Een loofklapper is een stevig gebouwde machine, waarmee het mogelijk is het loof van de aardappelen te verwijderen met behulp van een snel ronddraaiende as met klepels. Het loof wordt hierbij verbrijzeld en over het gewas verspreid. Er bestaan meerdere uitvoeringen. De meest gangbare loofklapper is een tweerijige machine met een werkbreedte van ongeveer 1,35 m, fig. 1. De machine wordt getrokken en aangedreven door een trekker. Ze wordt gedragen door twee luchtbanden die in de geulen tussen de rijen lopen. De hoogte van deze wielen is instelbaar. In de machine is een zware horizontale as gebouwd. Aan deze as zijn op regelmatige afstanden kettingen of zware rubber of stalen klepels bevestigd. Bij de meeste loofklappers is de lengte van de scharnierend bevestigde klepels aangepast aan het profiel van de aardappelruggen, fig. 2-3.

 

Deze as met klepels draait tijdens het werk snel rond waardoor het loof wordt verbrijzeld. Over de as met de klepels is een beschermkap aangebracht. Er bestaan verder ook nog loofklappers die zijn uitgerust met freesmessen. Nog weer andere hebben freesmessen en kettingen. Een speciaal type loofklapper bestaat uit een horizontale schijf waaraan een tweetal kettingen zijn gemonteerd, fig. 4. Deze schijf wordt dan aangedreven, waardoor de kettingen in een horizontaal vlak snel rond draaien. Soms ook wordt de loofklapper vooraan de trekker bevestigd die de rooimachine trekt. De loofklapper is ook wel aan de rooimachine zelf gemonteerd, waardoor het loof van de volgende rij geklapt wordt. De meeste loofklappers zijn voorzien van loofheffers, die het loof, dat tussen de ruggen hangt onder het bereik van de klepels brengen. In vele gevallen worden tijdens het loofklappen, in dezelfde gang de overblijvende stoppeleinden doodgespoten. Voor goedgekeurd pootgoed kan dit zelfs noodzakelijk zijn.

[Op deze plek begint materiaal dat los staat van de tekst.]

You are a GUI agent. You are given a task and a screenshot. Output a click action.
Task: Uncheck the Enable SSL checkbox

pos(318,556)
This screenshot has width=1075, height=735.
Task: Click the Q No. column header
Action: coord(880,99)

De stengelresten kunnen echter ook met een normale veldspuit worden doodgespoten. Een loofklapper moet nauwkeurig in hoogte kunnen worden afgesteld. Bij een te diepe afstelling zullen de aardappelen boven in de rug beschadigd kunnen worden; bij een te hoge afstelling zal het resultaat onvoldoende zijn. De diepte instelling geschiedt door het steunwiel, door middel van een schroefspil hoger of lager te stellen.